Mesures de préparation au retrait du Royaume-Uni de l'Union européenne

(1ère lecture)

(PROCÉDURE ACCÉLÉRÉE)

(n° 93 , 92 )

N° 3

31 octobre 2018


 

AMENDEMENT

présenté par

C Défavorable
G Défavorable
Rejeté

M. MASSON et Mme KAUFFMANN


ARTICLE ADDITIONNEL AVANT ARTICLE 1ER


Avant l'article 1er

Insérer un article additionnel ainsi rédigé :

La présente loi n’entre en vigueur qu’à compter de la modification de la décision prise par le Conseil européen du 19 juin 2018, laquelle viole le traité de Lisbonne en prévoyant qu’en cas d’abandon du Brexit, la répartition des sièges au sein du Parlement européen restera identique à ce qu’elle est actuellement.

Objet

Les partisans d’une Europe à tendance fédéraliste piétinent la souveraineté des états membres pour imposer une sorte de pensée unique.
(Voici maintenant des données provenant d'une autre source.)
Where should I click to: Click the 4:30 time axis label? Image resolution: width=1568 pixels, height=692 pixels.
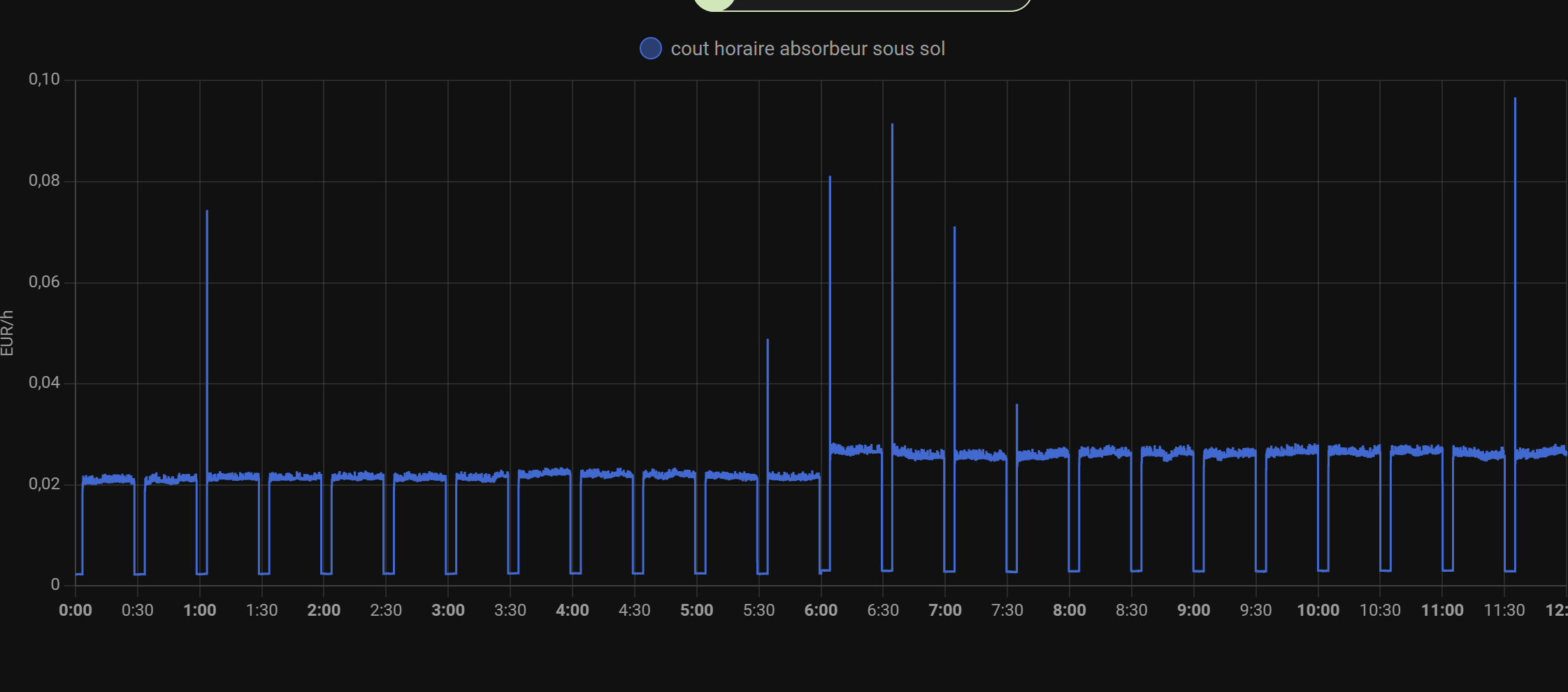(x=634, y=610)
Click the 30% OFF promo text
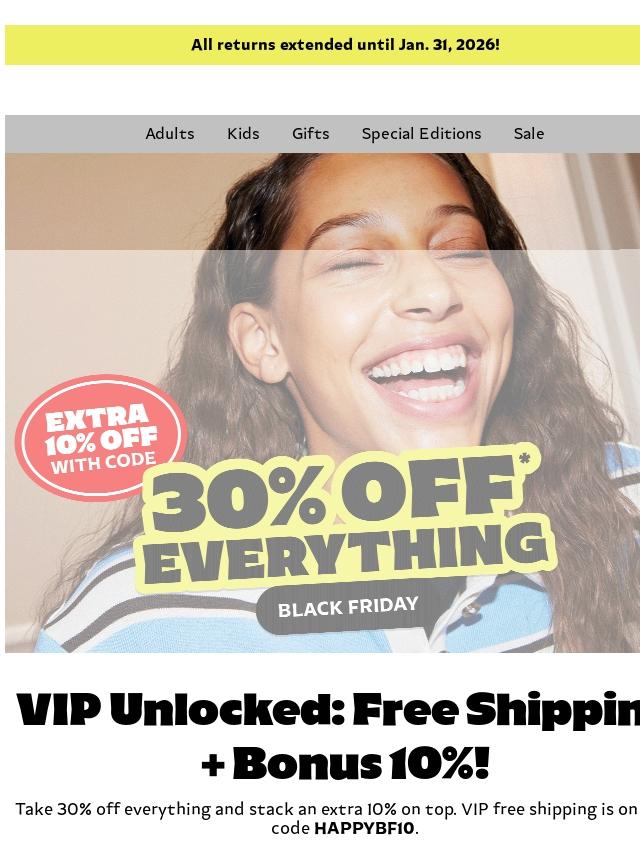Image resolution: width=640 pixels, height=854 pixels. 333,494
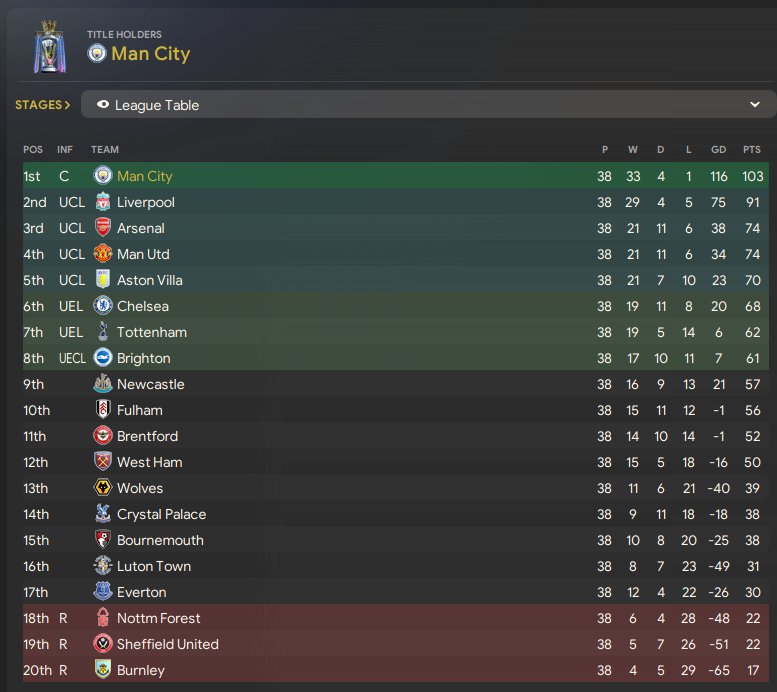Click the Tottenham cockerel crest
This screenshot has width=777, height=692.
(103, 332)
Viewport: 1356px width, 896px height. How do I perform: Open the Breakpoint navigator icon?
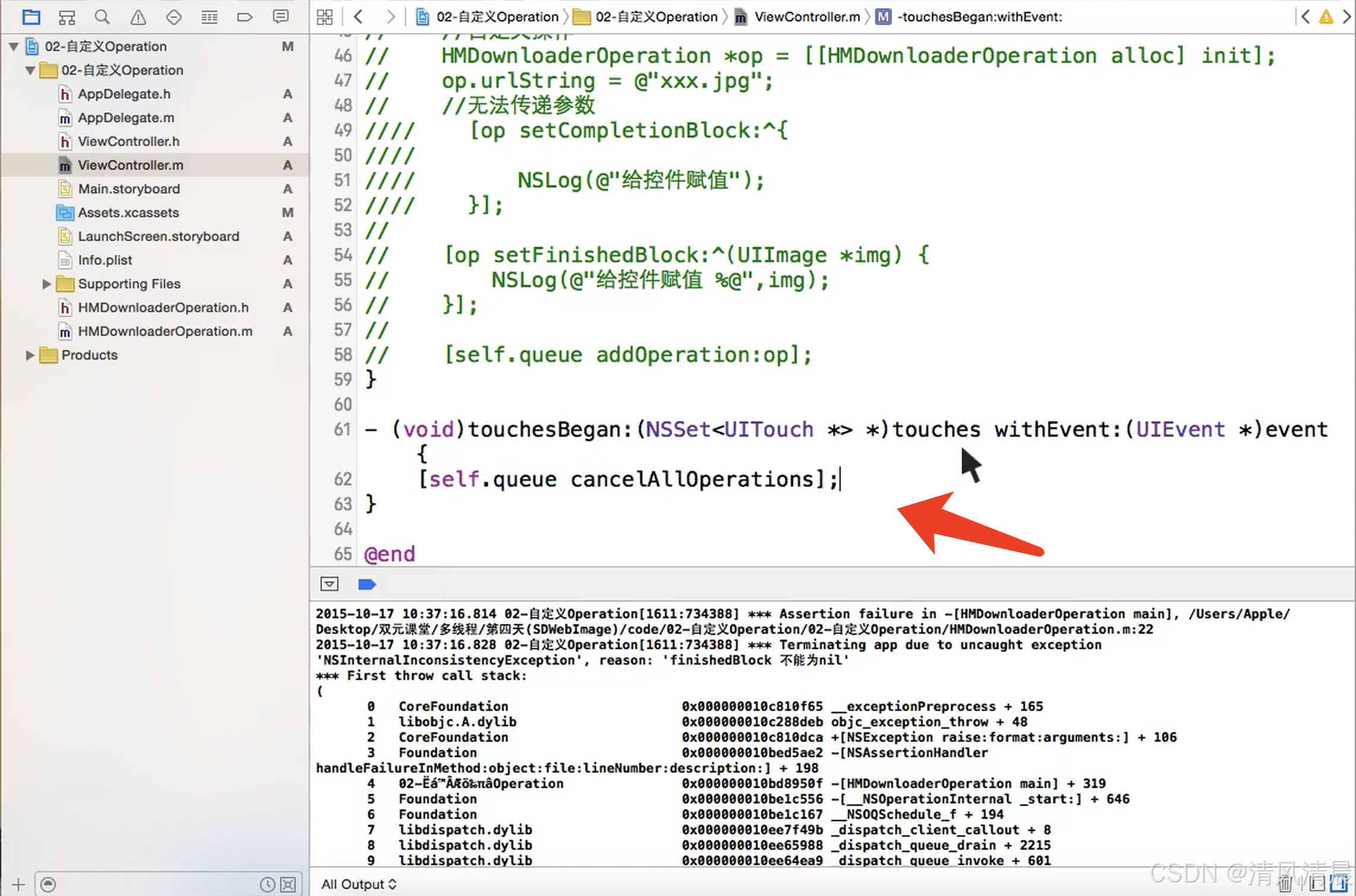pos(245,17)
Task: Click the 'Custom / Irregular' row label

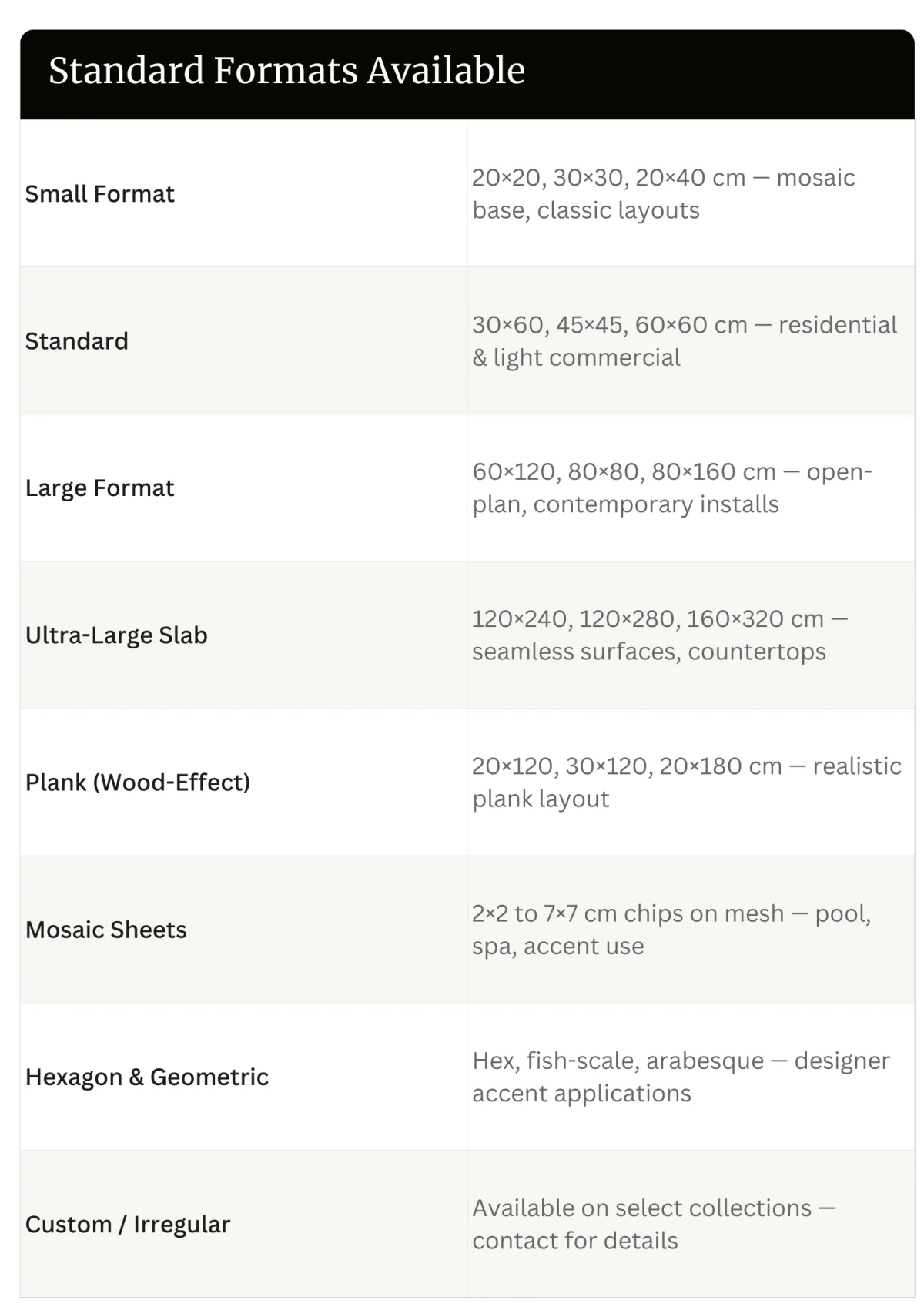Action: (128, 1225)
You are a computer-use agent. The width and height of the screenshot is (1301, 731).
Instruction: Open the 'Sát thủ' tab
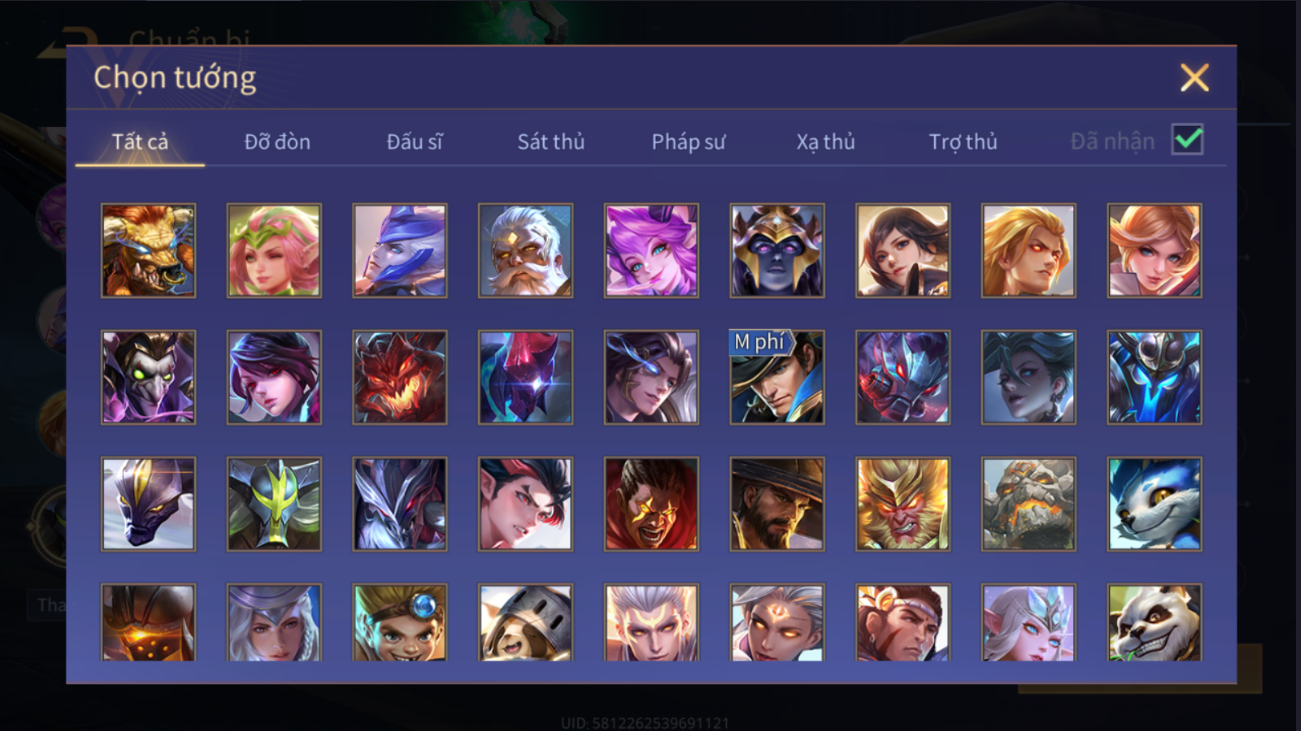551,142
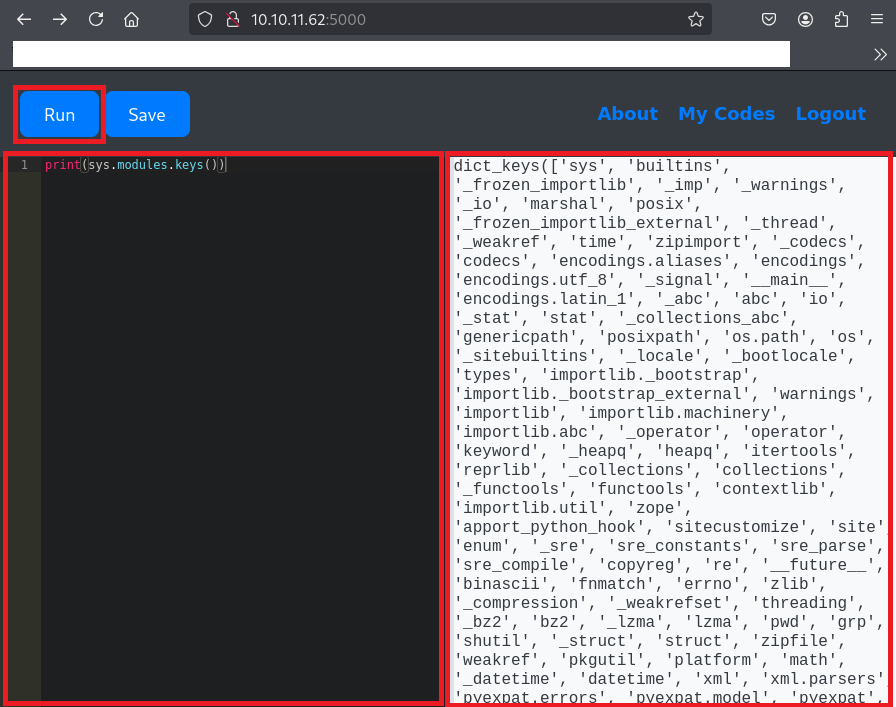This screenshot has height=707, width=896.
Task: Open the About page
Action: (627, 114)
Ainsi le résultat de plusieurs référendums a été contourné par les tenants de cette pensée unique qui n’hésitent pas à bafouer la volonté des électeurs dès qu’elle ne va pas dans leur sens.

Aujourd’hui, le président MACRON est à la pointe de la coalition qui essaye de torpiller le Brexit en pourrissant la négociation. Là aussi, il s’agit de désavouer le suffrage universel en poussant les Anglais à organiser un nouveau référendum. A la veille des élections européennes, le but est de faire croire à nos concitoyens que l’évolution vers une Europe fédérale serait la seule solution possible pour l’avenir.

Au lieu de saboter le Brexit, la France devrait plutôt réclamer sa juste part dans la répartition des sièges au sein du Parlement européen. Actuellement, chacun des six députés maltais représente seulement 69 352 habitants alors que chacun des 74 députés français représente 883 756 habitants. Pire encore, en totale violation du traité de Lisbonne, la France a un ratio d’habitants par siège nettement plus défavorable que l’Allemagne.

De plus, si les opposants au Brexit parvenaient à leurs fins, cette injustice au détriment de la France subsisterait. En effet, lors du Conseil européen du 19 juin 2018, le Gouvernement français a accepté qu’en cas d’abandon du Brexit, la répartition actuelle des sièges soit maintenue à notre détriment bien qu’elle viole le traité de Lisbonne. Avant de prendre des ordonnances, il convient donc de défendre notre représentativité en exigeant le respect de ce traité.